In Konsequenz scheidet auch die Zuerkennung der Merkzeichen "G" und "B" im Sinne von § 146 Abs.1 und 2 SGB IX in Hinblick auf Rz.30 Abs.2 und 32 Abs.3 der "Anhaltspunkte" aus. Die Störung der Orientierungsfähigkeit ist bei dem Kläger nicht so gravierend, als dass deswegen die Merkzeichen "G" und "B" zuzuerkennen sind. Im Übrigen liegen keine gravierenden Funktionsstörungen mit Auswirkungen auf die Fortbewegungsfähigkeit auf orthopädischem oder internistischem Fachgebiet vor. Denn die Funktionsstörungen im Bereich der Wirbelsäule betreffen vor allem den HWS- und Lumbalbereich. Die Knorpelschäden am Kniegelenk rechts sind mit einem Einzel-GdB von 10 relativ gering ausgeprägt.

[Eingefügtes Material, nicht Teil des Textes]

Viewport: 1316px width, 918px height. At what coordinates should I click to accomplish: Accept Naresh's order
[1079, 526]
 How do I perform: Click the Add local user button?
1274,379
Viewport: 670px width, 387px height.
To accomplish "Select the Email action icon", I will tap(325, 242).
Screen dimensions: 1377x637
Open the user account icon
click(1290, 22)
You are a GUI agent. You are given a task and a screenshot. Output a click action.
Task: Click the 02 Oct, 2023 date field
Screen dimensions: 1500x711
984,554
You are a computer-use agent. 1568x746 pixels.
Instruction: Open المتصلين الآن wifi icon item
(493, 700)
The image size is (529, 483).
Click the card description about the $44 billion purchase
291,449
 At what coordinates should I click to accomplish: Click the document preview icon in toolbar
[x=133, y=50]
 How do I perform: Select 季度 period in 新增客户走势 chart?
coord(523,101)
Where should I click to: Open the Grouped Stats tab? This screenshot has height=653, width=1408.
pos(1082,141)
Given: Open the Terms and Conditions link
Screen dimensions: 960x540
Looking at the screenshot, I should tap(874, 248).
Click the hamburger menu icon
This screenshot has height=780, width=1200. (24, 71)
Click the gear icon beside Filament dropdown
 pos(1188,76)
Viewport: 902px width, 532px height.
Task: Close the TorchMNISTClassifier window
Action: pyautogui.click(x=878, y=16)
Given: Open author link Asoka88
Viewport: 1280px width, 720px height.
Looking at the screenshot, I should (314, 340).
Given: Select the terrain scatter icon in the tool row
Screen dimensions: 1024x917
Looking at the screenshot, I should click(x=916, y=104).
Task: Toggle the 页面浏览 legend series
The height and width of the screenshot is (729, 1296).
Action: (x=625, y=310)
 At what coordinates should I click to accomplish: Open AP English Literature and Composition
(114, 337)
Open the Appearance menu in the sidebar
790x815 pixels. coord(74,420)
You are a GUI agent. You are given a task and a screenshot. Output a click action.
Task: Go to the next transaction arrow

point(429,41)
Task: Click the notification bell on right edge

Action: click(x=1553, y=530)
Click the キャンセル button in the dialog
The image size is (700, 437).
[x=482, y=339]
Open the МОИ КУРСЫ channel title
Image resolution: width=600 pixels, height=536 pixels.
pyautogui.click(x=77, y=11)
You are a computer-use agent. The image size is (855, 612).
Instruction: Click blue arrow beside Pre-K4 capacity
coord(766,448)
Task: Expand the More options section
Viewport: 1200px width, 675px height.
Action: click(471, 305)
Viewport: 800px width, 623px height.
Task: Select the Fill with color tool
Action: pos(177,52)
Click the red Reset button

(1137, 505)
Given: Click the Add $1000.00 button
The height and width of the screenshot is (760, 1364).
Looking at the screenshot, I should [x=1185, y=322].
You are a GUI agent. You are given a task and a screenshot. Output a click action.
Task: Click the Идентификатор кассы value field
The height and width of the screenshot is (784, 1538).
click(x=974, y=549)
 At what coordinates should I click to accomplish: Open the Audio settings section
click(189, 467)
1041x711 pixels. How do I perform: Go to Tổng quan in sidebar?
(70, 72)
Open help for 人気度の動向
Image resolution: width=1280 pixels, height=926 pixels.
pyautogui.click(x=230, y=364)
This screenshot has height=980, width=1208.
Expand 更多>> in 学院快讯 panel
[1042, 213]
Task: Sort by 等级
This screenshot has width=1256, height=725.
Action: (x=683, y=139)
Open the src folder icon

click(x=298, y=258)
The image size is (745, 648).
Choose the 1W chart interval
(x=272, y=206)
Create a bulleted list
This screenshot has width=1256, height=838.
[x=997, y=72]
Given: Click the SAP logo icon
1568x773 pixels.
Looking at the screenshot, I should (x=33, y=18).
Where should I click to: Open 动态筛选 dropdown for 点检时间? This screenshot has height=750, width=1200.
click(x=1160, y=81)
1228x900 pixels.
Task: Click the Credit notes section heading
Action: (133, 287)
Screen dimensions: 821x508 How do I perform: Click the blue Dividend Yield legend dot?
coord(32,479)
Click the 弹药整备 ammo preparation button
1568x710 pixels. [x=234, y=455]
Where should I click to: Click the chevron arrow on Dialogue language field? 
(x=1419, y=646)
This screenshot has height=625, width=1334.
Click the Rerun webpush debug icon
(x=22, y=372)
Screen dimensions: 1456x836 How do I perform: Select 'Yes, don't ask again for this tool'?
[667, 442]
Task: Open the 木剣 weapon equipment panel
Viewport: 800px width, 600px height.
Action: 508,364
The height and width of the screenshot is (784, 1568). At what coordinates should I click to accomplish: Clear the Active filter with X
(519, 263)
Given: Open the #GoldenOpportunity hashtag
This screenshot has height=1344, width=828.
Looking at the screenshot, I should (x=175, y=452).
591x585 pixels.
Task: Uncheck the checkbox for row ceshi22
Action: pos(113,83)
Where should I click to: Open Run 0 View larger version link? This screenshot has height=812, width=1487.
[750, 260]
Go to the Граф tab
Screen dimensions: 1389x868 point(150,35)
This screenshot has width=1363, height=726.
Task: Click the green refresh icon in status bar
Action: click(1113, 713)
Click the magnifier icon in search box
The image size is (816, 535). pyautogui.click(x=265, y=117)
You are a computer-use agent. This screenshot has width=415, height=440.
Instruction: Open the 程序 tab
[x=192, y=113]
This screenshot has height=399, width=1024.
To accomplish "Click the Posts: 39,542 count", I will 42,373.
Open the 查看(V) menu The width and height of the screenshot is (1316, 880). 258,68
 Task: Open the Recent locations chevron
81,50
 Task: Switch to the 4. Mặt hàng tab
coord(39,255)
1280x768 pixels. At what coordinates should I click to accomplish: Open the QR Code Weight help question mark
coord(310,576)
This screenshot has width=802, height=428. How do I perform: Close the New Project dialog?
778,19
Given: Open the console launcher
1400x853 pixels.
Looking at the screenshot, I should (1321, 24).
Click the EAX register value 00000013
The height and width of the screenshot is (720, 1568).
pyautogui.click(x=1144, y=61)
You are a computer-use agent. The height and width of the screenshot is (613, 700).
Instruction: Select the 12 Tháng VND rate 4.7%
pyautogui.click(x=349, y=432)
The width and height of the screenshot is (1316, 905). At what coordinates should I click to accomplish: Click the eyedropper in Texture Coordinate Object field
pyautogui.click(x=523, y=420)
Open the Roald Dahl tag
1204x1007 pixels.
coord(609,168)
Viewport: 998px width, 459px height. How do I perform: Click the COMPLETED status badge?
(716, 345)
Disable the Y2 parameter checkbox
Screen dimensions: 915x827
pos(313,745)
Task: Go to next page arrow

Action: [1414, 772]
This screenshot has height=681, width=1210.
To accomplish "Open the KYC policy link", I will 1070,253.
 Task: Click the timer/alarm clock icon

Nach alledem ist lediglich der Klage gegen den Bescheid des Amtes für Versorgung und Familienförderung A. vom 20.07.2005 stattzugeben und die Berufung des Klägers gegen das Urteil des Sozialgerichts Augsburg vom 14.04.2005 im Übrigen zurückzuweisen.
Die Entscheidung über die Kosten beruht auf §§ 183, 193 SGG. Die Aufhebung des sog. "Einfrierungs-Bescheides" vom 20.07.2005 im Sinne von § 48 Abs.3 SGB X bedingt für den Kläger einen gewissen Vorteil im Hinblick auf eine etwaige künftige weitere Leidensverschlimmerung.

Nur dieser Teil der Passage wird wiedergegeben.